Mohamed Ahmed-Chamanga est sans aucun doute celui qui a le plus étudié la langue comorienne, dans toutes ses variantes et cela depuis près de 50 ans. Il a à son compte de nombreux articles, des conférences, des interventions dans les colloques et de nombreux livres et pourtant, comme disait un professeur d’histoire à la Sorbonne à propos de ce que devrait être l’attitude de l’historien, il « tend en permanence le cou », au cas où… Il écoute avec attention et même demande avec insistance la critique, le commentaire, les suggestions. Il sait que des questions posées par les profanes et les passionnés peuvent émerger des idées florissantes. Il accueille chaque remarque et chaque critique même des non-linguistes avec le sourire avant de se mettre à expliquer et il arrive que sa fille, qui n’est pas du domaine linguistique, réussisse à le convaincre. Depuis trente ans que je le fréquente et que je dialogue avec lui, jamais je ne l’ai vu s’offusquer parce que quelqu’un lui aurait posé une question ou se serait demandé s’il n’a pas fait d’erreur, au contraire. Une telle attitude est rare de nos jours et pour cela, il reste un modèle pour de nombreux chercheurs qui savent qu’il ne peut y avoir de recherche que dans la confrontation des idées et que les spécialistes ne peuvent pas se couper des profanes par un certain mépris de « celui qui sait ».
Une réflexion sur l’appréhension du temps
Dans son état actuel, même s’il est abordable pour tous, l’ouvrage de Mohamed Ahmed-Chamanga est plutôt destiné à ceux qui pratiquent déjà le Shikomori et qui ont besoin de comprendre le fonctionnement de la conjugaison ou de l’expliquer à d’autres qui ne parlent pas la langue.

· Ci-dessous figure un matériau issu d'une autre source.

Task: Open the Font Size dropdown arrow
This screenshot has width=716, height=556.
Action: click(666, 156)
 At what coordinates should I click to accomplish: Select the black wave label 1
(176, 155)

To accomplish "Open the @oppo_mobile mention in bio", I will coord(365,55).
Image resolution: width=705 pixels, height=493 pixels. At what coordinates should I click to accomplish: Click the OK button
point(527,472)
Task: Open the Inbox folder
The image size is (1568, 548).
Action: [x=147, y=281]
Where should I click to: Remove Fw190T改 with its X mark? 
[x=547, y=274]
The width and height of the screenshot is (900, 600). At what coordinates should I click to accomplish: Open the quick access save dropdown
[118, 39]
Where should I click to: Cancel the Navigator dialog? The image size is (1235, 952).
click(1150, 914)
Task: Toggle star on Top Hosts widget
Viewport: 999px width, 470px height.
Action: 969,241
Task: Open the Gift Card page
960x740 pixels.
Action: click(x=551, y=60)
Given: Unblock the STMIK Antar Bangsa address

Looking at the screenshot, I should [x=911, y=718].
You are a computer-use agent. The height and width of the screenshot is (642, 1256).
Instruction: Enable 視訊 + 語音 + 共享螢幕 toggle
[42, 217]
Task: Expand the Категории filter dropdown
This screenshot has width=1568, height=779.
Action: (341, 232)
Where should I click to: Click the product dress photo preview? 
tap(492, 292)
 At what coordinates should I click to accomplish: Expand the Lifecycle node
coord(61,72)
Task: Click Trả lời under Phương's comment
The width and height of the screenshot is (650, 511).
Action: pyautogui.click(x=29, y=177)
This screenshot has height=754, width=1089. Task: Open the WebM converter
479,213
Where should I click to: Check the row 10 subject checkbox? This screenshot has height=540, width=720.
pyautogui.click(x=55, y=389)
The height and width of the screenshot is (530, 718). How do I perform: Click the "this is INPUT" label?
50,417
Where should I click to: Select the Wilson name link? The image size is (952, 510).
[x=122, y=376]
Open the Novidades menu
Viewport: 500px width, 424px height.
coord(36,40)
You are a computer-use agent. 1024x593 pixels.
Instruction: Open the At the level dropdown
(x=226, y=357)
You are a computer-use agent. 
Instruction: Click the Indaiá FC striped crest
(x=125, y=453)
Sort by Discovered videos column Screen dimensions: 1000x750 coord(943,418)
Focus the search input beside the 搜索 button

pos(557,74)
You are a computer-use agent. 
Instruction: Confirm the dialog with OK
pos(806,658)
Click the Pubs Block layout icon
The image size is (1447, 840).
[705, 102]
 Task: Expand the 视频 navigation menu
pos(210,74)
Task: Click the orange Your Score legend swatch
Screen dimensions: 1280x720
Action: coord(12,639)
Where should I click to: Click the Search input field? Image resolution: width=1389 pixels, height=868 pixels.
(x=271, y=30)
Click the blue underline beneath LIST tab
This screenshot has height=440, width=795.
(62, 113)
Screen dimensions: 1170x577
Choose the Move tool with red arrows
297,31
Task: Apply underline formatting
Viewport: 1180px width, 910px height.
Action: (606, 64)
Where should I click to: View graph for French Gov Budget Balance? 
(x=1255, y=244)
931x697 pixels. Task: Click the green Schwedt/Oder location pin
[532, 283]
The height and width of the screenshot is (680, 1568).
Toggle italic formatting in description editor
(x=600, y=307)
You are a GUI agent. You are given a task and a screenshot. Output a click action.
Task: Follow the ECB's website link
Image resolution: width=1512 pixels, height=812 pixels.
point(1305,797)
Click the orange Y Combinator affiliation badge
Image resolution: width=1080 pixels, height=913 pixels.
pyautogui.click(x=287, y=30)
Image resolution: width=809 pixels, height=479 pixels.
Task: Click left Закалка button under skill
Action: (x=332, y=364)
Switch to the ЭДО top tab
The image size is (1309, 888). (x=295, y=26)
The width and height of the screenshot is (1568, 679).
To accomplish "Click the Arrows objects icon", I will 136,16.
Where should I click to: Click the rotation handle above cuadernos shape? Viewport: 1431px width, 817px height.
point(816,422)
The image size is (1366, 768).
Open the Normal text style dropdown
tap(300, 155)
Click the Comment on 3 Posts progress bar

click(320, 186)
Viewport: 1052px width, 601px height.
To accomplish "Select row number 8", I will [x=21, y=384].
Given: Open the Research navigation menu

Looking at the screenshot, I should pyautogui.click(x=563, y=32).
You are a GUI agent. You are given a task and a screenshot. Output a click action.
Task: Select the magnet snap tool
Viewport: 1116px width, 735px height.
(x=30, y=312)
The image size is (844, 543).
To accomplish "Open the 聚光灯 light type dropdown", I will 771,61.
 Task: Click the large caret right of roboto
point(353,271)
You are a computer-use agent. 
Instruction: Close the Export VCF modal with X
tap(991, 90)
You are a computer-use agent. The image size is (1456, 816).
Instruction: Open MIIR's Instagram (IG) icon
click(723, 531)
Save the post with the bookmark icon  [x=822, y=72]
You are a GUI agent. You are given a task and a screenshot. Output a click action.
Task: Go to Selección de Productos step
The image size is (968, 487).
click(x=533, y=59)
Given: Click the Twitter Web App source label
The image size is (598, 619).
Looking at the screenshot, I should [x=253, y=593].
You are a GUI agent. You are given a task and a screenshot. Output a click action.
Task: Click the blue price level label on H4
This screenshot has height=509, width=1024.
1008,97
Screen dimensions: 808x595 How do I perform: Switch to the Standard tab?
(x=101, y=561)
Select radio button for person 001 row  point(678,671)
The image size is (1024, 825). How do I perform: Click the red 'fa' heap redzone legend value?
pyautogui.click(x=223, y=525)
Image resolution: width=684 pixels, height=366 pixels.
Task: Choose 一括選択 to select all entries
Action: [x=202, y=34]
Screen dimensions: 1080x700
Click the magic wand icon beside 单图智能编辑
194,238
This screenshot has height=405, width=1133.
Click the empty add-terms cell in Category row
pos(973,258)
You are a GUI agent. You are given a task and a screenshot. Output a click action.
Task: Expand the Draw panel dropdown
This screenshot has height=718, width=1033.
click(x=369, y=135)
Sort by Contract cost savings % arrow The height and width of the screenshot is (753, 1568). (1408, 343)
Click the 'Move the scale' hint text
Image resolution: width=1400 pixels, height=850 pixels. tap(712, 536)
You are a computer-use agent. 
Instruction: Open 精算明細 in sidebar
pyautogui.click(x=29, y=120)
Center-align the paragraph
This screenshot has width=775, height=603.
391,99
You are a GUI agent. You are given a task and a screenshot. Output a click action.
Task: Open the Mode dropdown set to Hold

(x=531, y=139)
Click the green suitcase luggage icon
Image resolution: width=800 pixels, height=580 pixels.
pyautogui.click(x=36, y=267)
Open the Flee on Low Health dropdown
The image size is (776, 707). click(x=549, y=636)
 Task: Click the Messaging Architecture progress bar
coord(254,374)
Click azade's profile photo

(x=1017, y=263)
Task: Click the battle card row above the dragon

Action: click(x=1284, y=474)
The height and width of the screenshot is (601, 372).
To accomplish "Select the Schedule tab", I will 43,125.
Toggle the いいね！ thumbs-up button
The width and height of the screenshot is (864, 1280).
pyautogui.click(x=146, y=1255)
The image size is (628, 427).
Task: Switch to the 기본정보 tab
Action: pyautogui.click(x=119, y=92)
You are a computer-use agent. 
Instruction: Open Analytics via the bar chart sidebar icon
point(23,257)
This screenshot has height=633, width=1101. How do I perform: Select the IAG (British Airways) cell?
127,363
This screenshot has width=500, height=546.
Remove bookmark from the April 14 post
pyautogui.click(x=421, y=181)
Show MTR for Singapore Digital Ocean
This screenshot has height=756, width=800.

Ceux qui sont au niveau de l’initiation peuvent aussi y apprendre les différents pronoms dans les divers dialectes, ainsi que les bases des variantes au niveau des conjugaisons des verbes.
L’ouvrage, bien que basé sur des connaissances universitaires, notamment en linguistique, est abordable grâce au classement des conjugaisons dans des tableaux. Pourtant, le lecteur ne peut se passer de la partie théorique. Et celle-ci ne peut pas être saisie et comprise d’un trait. Le lecteur doit y revenir à chaque fois que c’est nécessaire, selon les besoins de compréhension d’un point particulier. Ce qui est certain, c’est que le livre permet de comprendre les similitudes et les différences avec les autres parlers de l’archipel. Il participe en cela, comme tous les livres de Mohamed Ahmed-Chamanga à l’intercompréhension au sein de la famille shiKomori.
Les conclusions de Mohamed Ahmed-Chamanga et l’aboutissement aux tableaux de conjugaison ouvrent, même aux profanes que nous sommes, des portes pour aller plus loin dans la réflexion sur l’appréhension du temps par le Comorien des quatre îles de l’archipel. Il y a toujours matière à réfléchir dans les livres du plus connu des linguistes comoriens, et toujours ce sentiment qu’en tant qu’usager, on peut participer à une élaboration qui nous dépasse en théorie et en recherche.